The painting captured in our photograph here was the earlier, larger piece that can now be found in the collection Palais des Beaux-Arts, Lille. It was put together in 1781, where the later version at the Louvre arrived in 1784. The main four figures within both scenes remain relatively the same, but David amends elements of the rest of the scene, particularly the background. It was fairly rare for him to revisit a theme so closely, having produced such a great work in the first place. The artist would take inspiration from classical topics, hence the term Neo-classicism, with Greek literature being one of his most favourite sources of ideas. He was fascinated by the lives of ancient civilisations but also studied more recent populations. In some cases, they would be have been re-invented in more recent times by French poets and novelists, who would have alerted David to some of these figures from the past.
The scene itself captures Byzantine general Belisarius who has fallen on hard times. Despite having defeated the Vandals in 6th century North Africa, he had now been reduced to a blind beggar. It is exactly the sort of riches to rags story that would have appealed to this artist, who also regularly sought out scenes of romantic tragedy for his work. There is clearly a moralistic theme running deep in the veins of this painting, and it is done so in a far from subtle manner. The painting was well received by academics and the public alike on its initial unveiling at the Salon of 1781. One can discuss quite what the message being conveyed here is, but most will argue for the weakness of the elderly as this once fine man is now reduced to a mere shadow of his former self. He also desperately seeks mercy from the kind young woman who offers him attention.

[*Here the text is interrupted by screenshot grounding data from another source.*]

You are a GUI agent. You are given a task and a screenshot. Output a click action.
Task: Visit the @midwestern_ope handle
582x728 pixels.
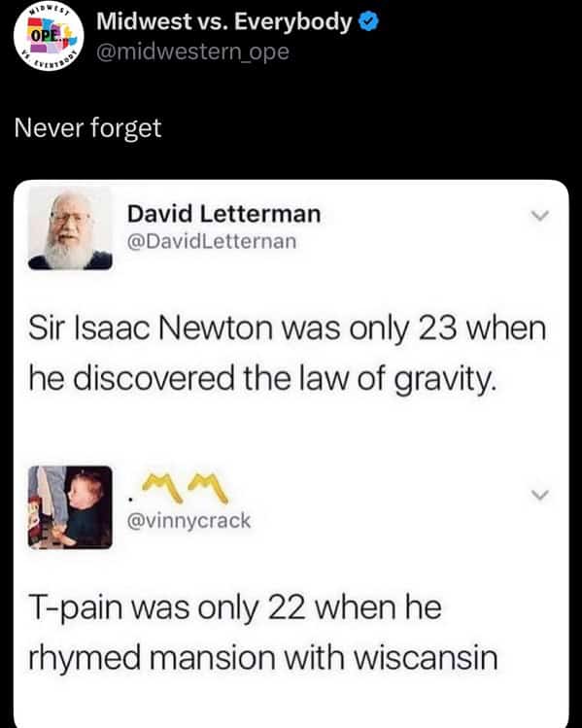(x=192, y=52)
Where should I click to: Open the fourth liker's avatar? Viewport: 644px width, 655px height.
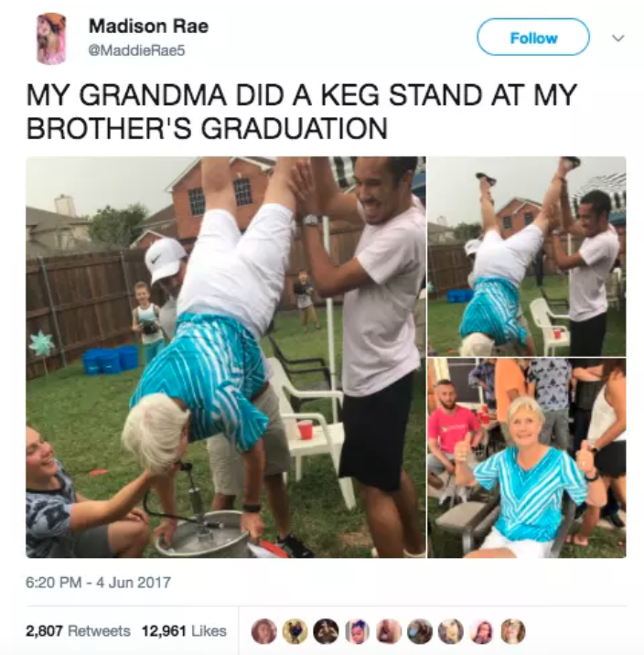[x=358, y=631]
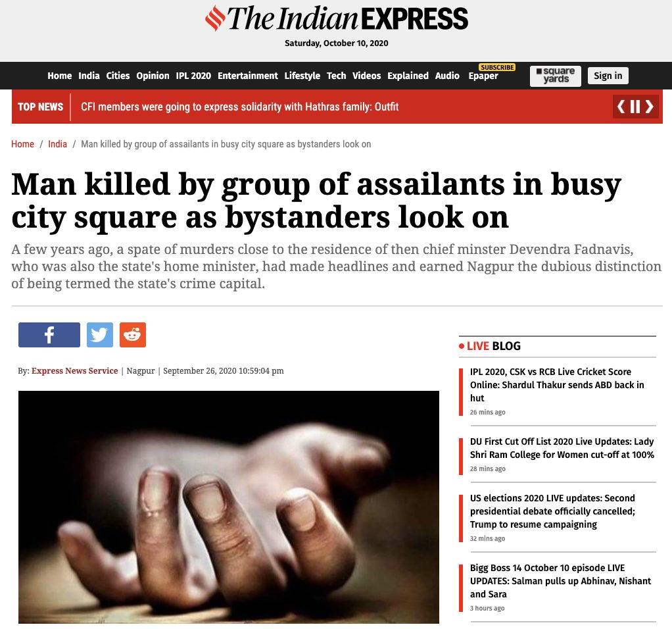Viewport: 672px width, 629px height.
Task: Go to the Explained section
Action: pyautogui.click(x=408, y=76)

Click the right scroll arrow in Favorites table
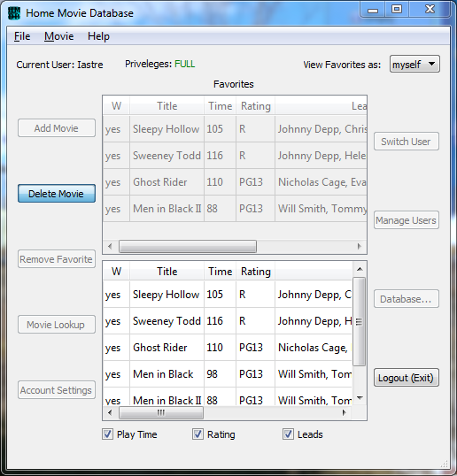(360, 246)
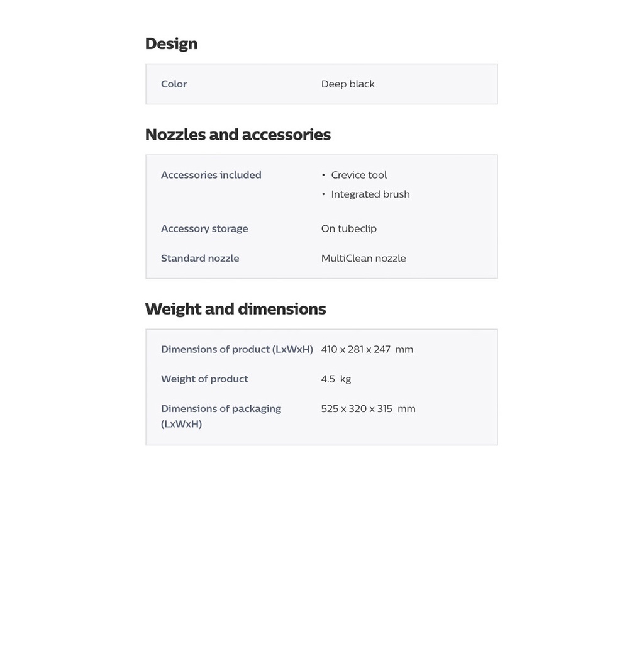Click the Nozzles and accessories heading
The image size is (644, 653).
point(238,135)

David makes use of a huge canvas for his earlier version, which is around three metres tall and wide. There are several huge pillars which leap up into the sky, whilst the old man is symbolically sat down at the bottom of them - he has fallen so far from his earlier prowess. The artist keeps these pillars virtually identical in both paintings and so was clearly happy with them first time round. There is also a carefully crafted tiled floor which makes its way past this building. The main compositional change between the two is that in the second Louvre piece the soldier behind is visually much more distant from the woman, child and old man. Perhaps the artist wanted to underscore his opinion over the relative kindness of this woman and the contrasting behaviour of the soldier behind.